----- Excerpted records

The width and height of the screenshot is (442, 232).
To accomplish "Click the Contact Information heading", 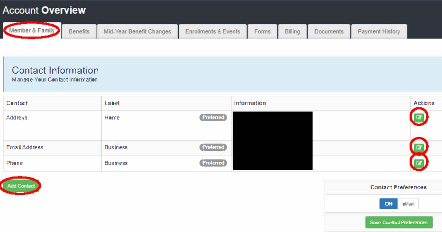I will [55, 71].
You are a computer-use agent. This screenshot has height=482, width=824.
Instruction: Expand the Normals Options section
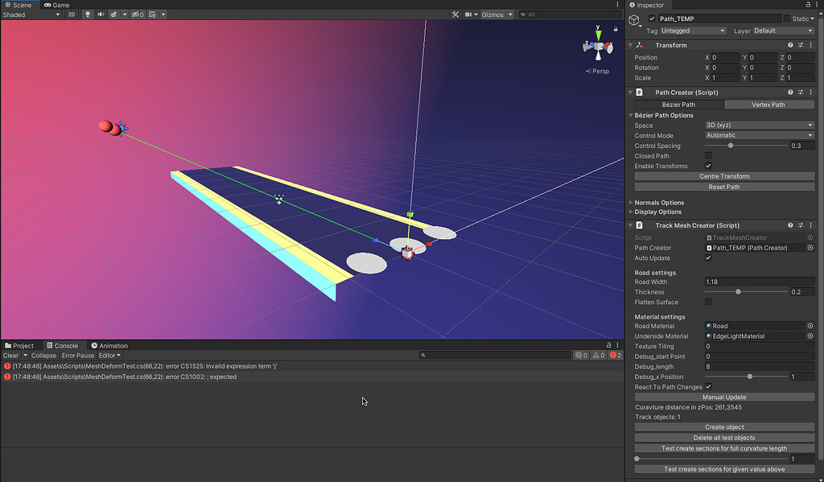(x=632, y=202)
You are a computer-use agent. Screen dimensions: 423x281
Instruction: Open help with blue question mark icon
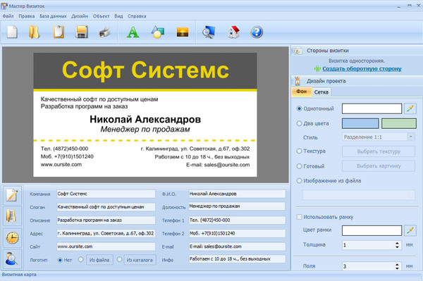[257, 32]
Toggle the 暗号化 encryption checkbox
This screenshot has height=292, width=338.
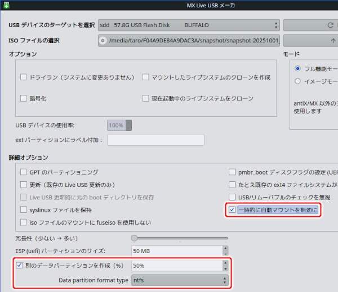pos(24,98)
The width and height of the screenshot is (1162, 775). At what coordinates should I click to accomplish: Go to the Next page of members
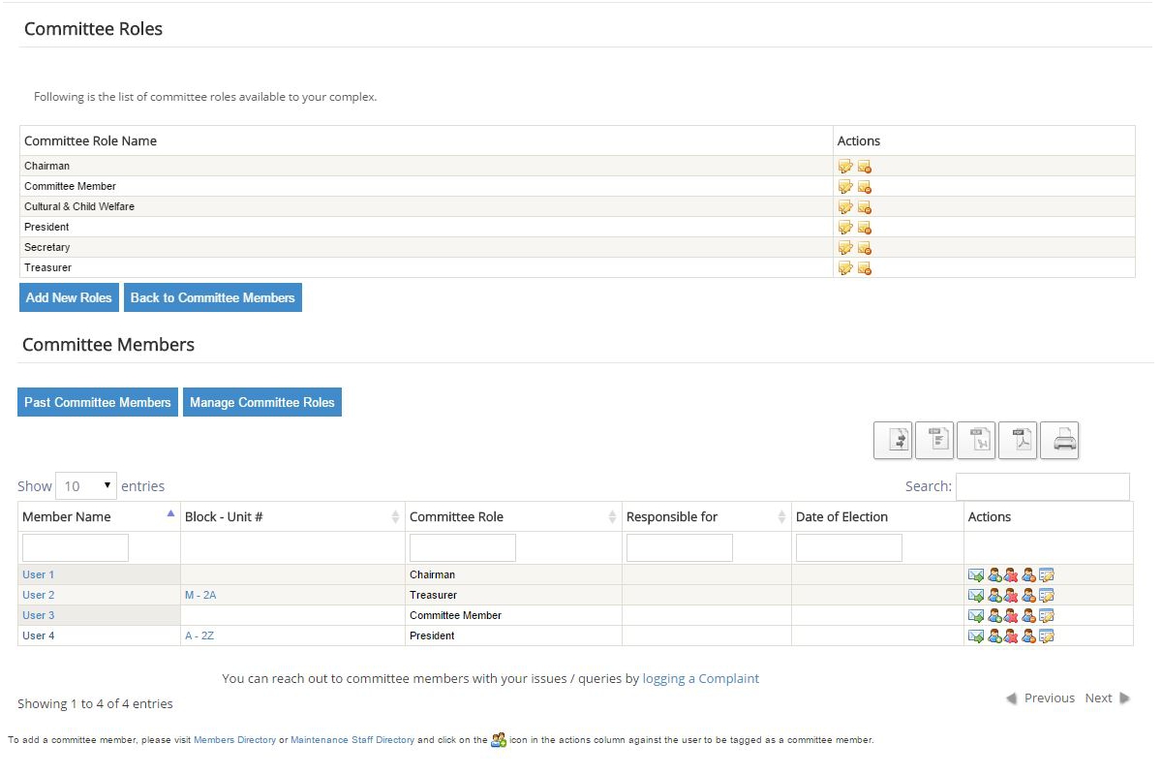pyautogui.click(x=1099, y=698)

----------

**Requirement**
Every line with "computer" in it should be copied from the entries above.

**Reply**
You are a computer-use agent. This screenshot has height=482, width=824.
You are a computer-use agent. Screen dimensions: 423x281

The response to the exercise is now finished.